Bennu skims twice close to the earth: in the year 2135 and 2182. He then comes even closer than the moon. Until the year 2300, Earth has a 99.94 percent chance of surviving the encounter with Bennu. “We now have much more precise information about the track,” said Farnocchia. In recent years, the US space probe OSIRIS-REx has been investigating Bennu, a potato-shaped rock about half a kilometer in diameter.
Thanks to those observations, the numbers are now 20 times more accurate than before. All kinds of factors have been factored into the predictions, from subtle gravitational effects to Einstein’s theory of relativity. “We have also calculated the distance to the Earth with the precision of two meters, the height of a basketball player.”
If it turns out later that the risk of a disaster due to a collision increases, there is still time to take action, experts at NASA say. In a hundred years, we will have much better techniques at our disposal, should the need arise to make the asteroid change course.
Should Bennu strike, it does not have to mean the end of all life, but the destruction on earth would be immense. “The crater is usually 10 to 20 times the size of the object,” said one of the spokespersons, “so we’re talking about a crater 5 to 10 kilometers across. But the devastation extends a hundred times further.”
Not the only danger in space
The chance of a collision with Bennu may still be minimal, but this asteroid is not the only danger from space. There are other unknown space blocks that may be on a collision course with Earth. They are more likely to hit Earth than Bennu does. That is why NASA wants to map even better which chunks are flying around the solar system. About sixty percent of the near-Earth nears are now known.
The OSIRIS-REx mission costs 1 billion euros. The probe was launched in 2016 and entered orbit around Bennu in 2018. The rock was measured and photographed from all angles.
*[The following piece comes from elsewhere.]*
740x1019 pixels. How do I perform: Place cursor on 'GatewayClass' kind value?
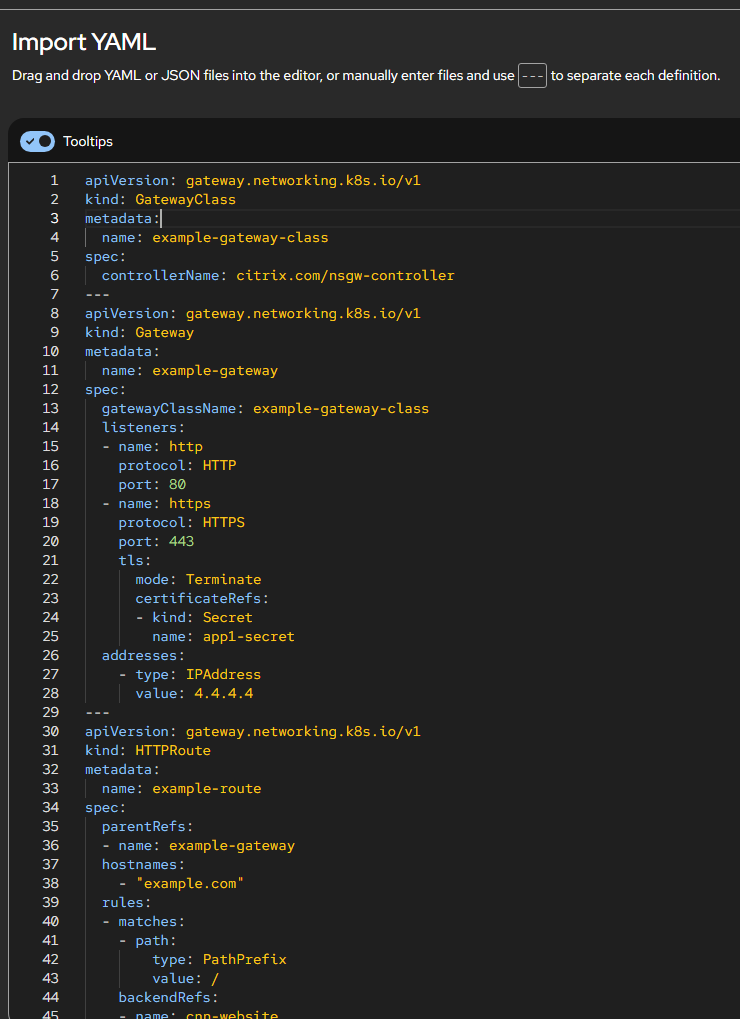185,199
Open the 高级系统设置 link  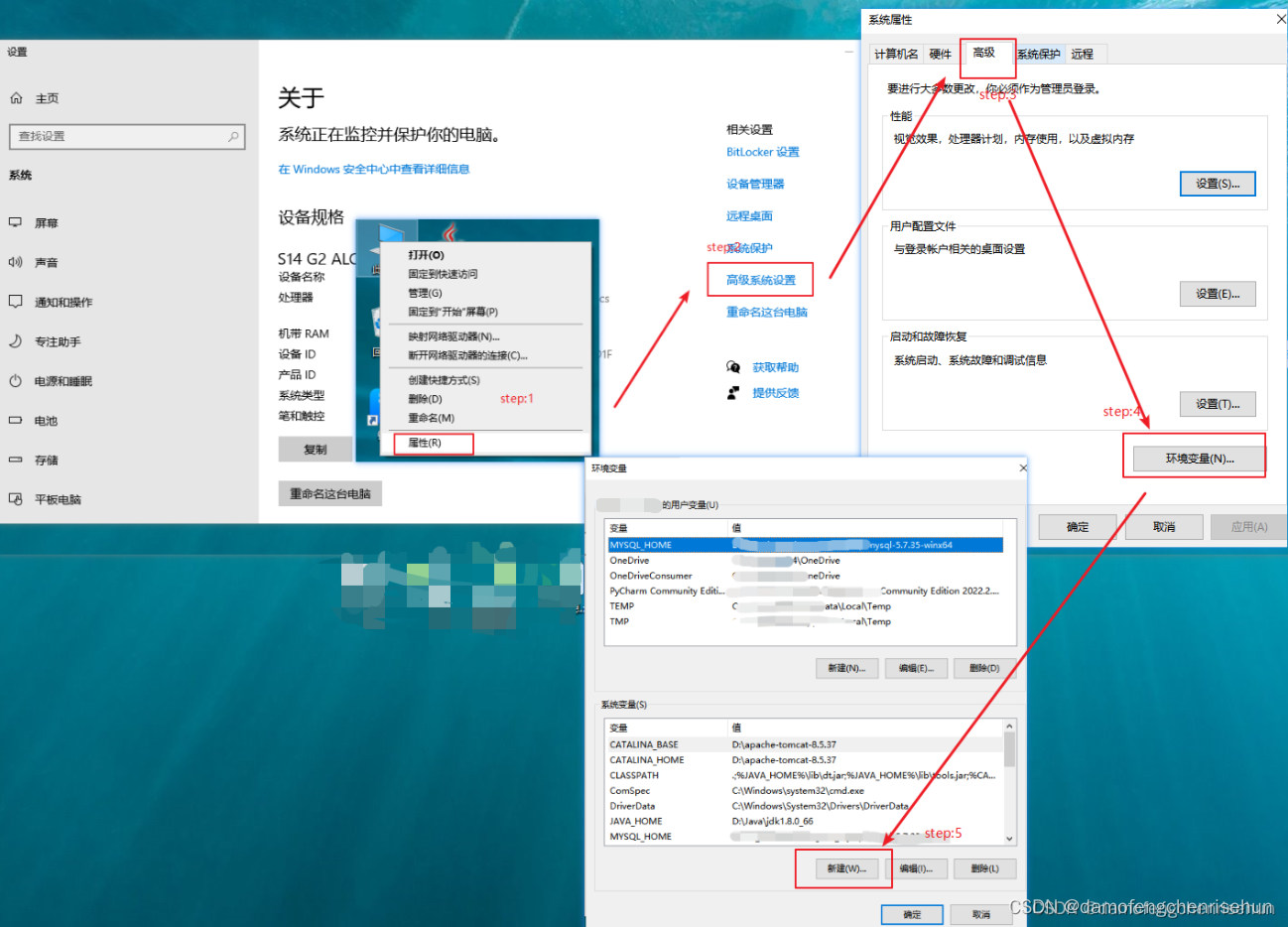pyautogui.click(x=760, y=279)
That data was sent to Earth for study. Bennu orbits the sun, currently 306 million kilometers away from Earth. Hopefully the asteroid can tell scientists something about the origin of our solar system and the origin of life on Earth.
Another part of the investigation will follow. In October last year, the OSIRIS-REx descended to the surface of Bennu to suck up about 60 grams of rocks and dust in a few seconds. These are collected in a container on board the probe. A few months ago, the OSIRIS-REx began its billion-mile return journey to Earth. It is planned to land on Earth in September 2023, after which scientists can put the collected grit under the microscope.
Technical tour de force
Picking up grit was a feat of engineering. Landing on Bennu was difficult because the surface turned out not to be smooth but full of boulders meters high. In the end, a large block dubbed Mount Doom had to be circumvented to the ominous peak of Under the Lord of the Rings. The landing spot next to Mount Doom is only a few square meters.
Incidentally, the lander set foot on the ground accompanied by Dutch music. Composer and sound researcher Roland Kuit was selected four years ago to provide a soundtrack. He made twelve atonal pieces with many mysterious squeaks and creaks. “My music is not everyday”, he said earlier to One today. “That’s why it fits so well with this mission.”